The second thing that a leader can contribute to collaborative work is the gift of time. Counter-intuitively, this doesn’t mean ‘all the time in the world’. The most successful innovation processes involve setting strict temporal constraints on teams and challenging them to see what they can produce in this time. Working to a temporal constraint inspires teams to pull together and invest 100% in the creative activity. If the session fails to produce a valuable result, the team resets the stopwatch and starts again.
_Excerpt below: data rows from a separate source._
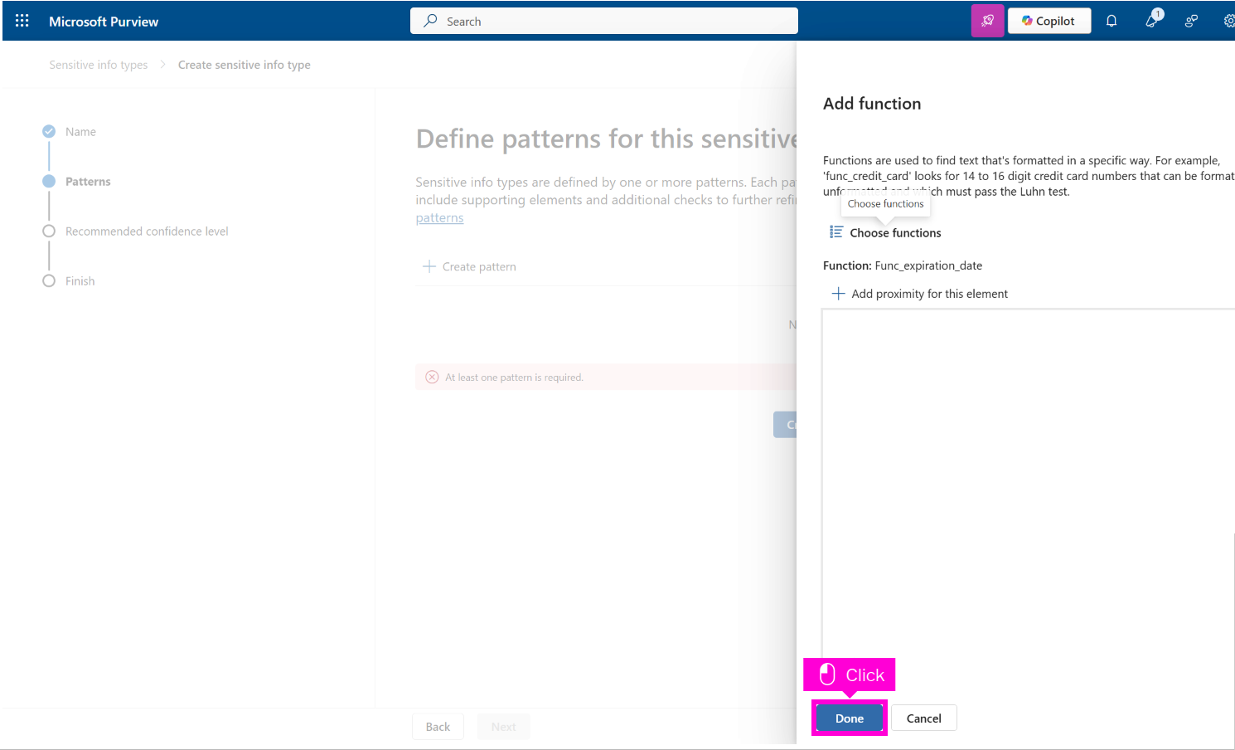Click the Done button
Image resolution: width=1235 pixels, height=750 pixels.
(849, 718)
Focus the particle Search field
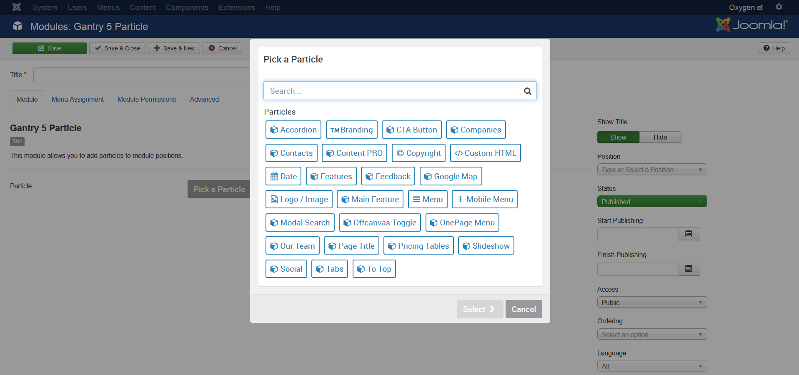Screen dimensions: 799x375 pos(392,91)

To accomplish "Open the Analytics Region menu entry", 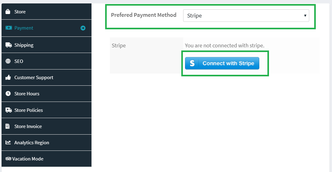I will (32, 142).
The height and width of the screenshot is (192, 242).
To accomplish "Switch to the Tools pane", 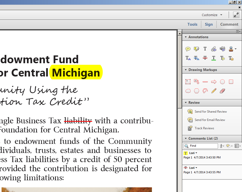I will coord(192,24).
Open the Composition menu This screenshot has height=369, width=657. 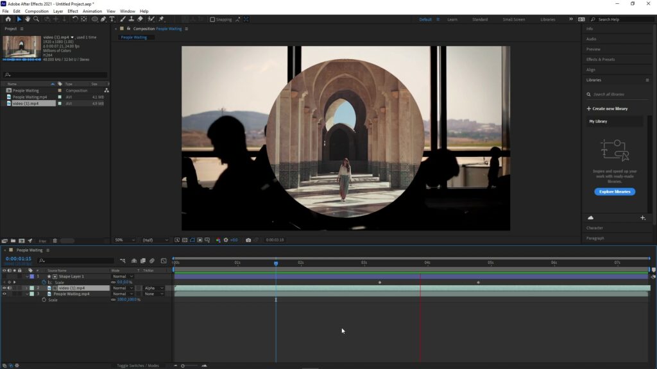click(x=37, y=11)
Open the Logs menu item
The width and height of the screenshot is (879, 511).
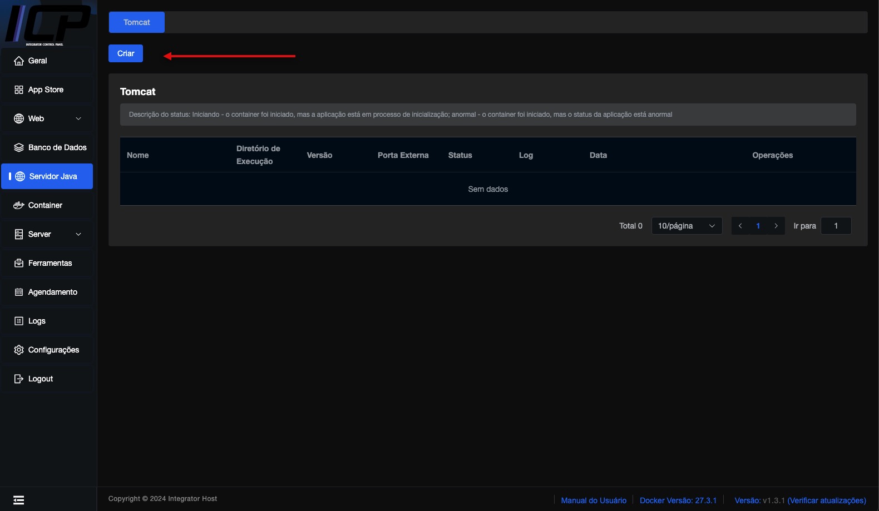(37, 321)
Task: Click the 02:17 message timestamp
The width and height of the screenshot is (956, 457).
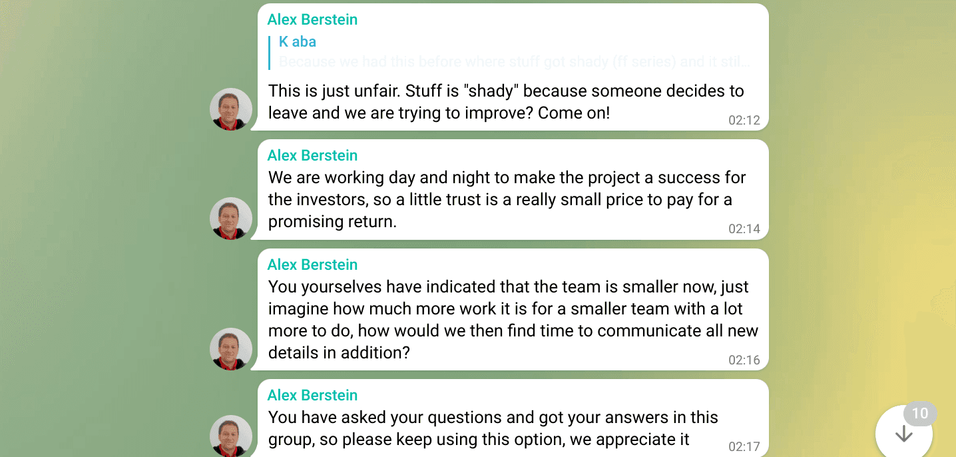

The third thing that a leader can contribute to collaborative work is the innovation space itself. More than just a physical space, kitted out with tools, this is a social and cultural space as well, a space in which people feel comfortable throwing around ideas, making mistakes, and showcasing their gifts. Without a social and cultural space that supports these activities, it can be hard to convince people to commit to collaborative work, and impossible to create the kind of gifting dynamic that drives continuous innovation.
The innovation space is the ‘original gift’ that enables the other four gifts to come into play. By leading with a noble cause and a judicious set of temporal constraints, great leaders make space for inspired creation.
In forthcoming posts, I will discuss how the four gifts framework can be applied in the context of co-design, agile development, and lean start-up work. Hopefully, this post has at least given you an idea of the kinds of questions that you need to ask in order to create an innovation culture.
If you employ collaborative techniques, you are making space for gifting. So check your performance against the four gifts. Are you giving people the opportunity to employ their personal gifts, or are they expected to perform specific tasks or play out certain roles? Have you created an environment for fast-paced, collaborative input, or is the gifting dynamic being blocked in some way? Is your team excited about the incredible gifts that they are developing for end-users, or are they boring themselves silly by iterating on what has come before? Do your leaders take innovation culture personally, priming it with purpose and nurturing it like a gift? If they are not, they are missing out on the magic, and chances are you are too.